"Dad, there's a possum in the chicken coop!" That's all it took. We threw on our shoes and coats as we ran to the barn. My dad turned on the barn light and went over to the tool wall. Carefully he examined his options to kill the poor thing. A shovel perhaps? Too unwieldy. A pitchfork? Messy. Ah, a sledgehammer. We then watched in awe, as our dad entered the chicken coop with his weapon of choice.
To our surprise and horror, we did not see one beady-eyed creature the size of a bulldog, but three. As we watched through the chicken wire from the goat milking stand, Dad hefted the sledgehammer onto his shoulder. Slam! Missed a possum. Wabam! He got one. The chickens sqaucked from their roosting positions in their front row seats, just five feet above the action.

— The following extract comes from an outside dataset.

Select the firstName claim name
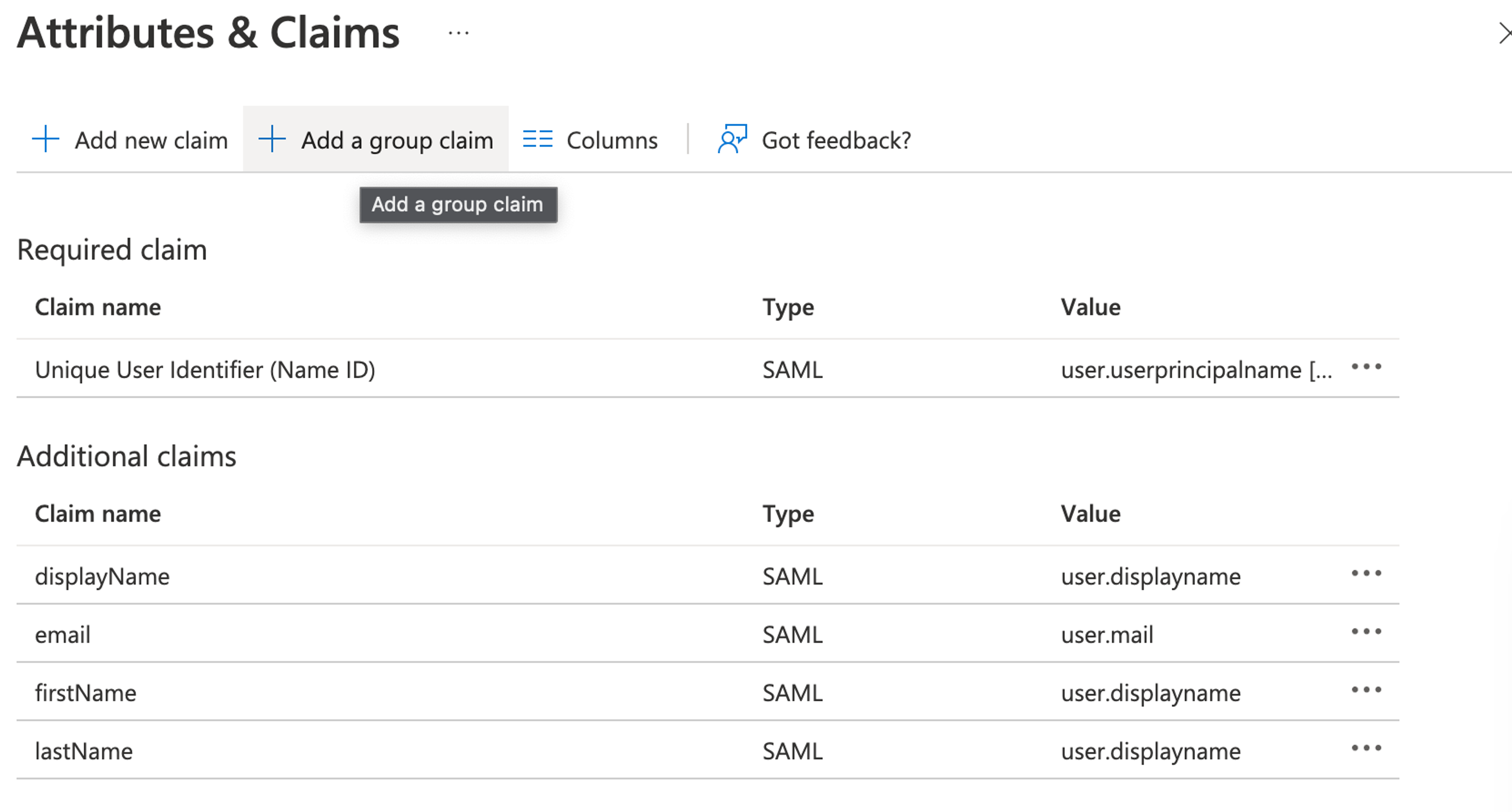 pyautogui.click(x=86, y=693)
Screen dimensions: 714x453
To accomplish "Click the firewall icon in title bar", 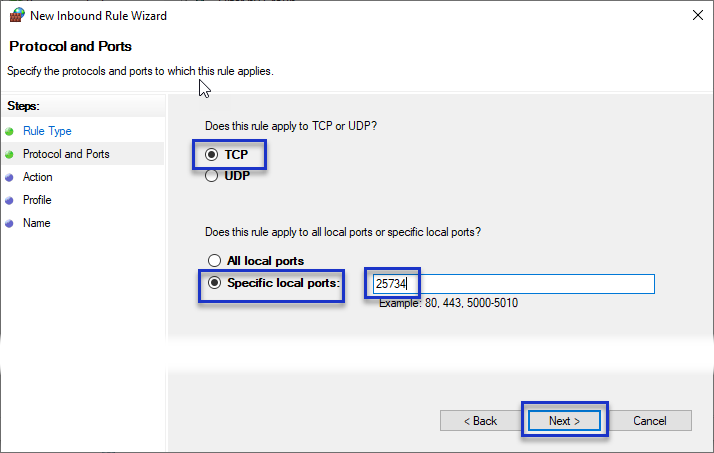I will click(x=16, y=16).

Deftly, dad would hoist the sledgehammer again and again. Gradually, you could see the fatigue settling in. As he once again lifted the heavy tool, it became apparent this technique was not as effortless as we had originally suspected.
Down it came again, upon a villainous headhunter and lo, the sledgehammer broke into halves. We watched in awe as our hero panted. Two large possums stared at him and one lay unmoving at his feet. The four glittering black eyes reflected only calculation and greed as they glanced from Dad and his broken weapon to the roosting chickens above.
One of us grabbed a shovel from the wall, opened the door a crack, and slipped it through to Dad. Then rejoining the others on the milking stand, waited to see what a shovel could do to those fiends. Opening the tiny chicken door to the outside air, Dad then did his best to coax the possums outside. Eventually they left and he shoveled the fallen enemy into a garbage sack. The next morning we found another of the possums in a trap placed strategically in the nearby garden.
I will never forget the awesome sight of my father, lifting and swinging that sledgehammer.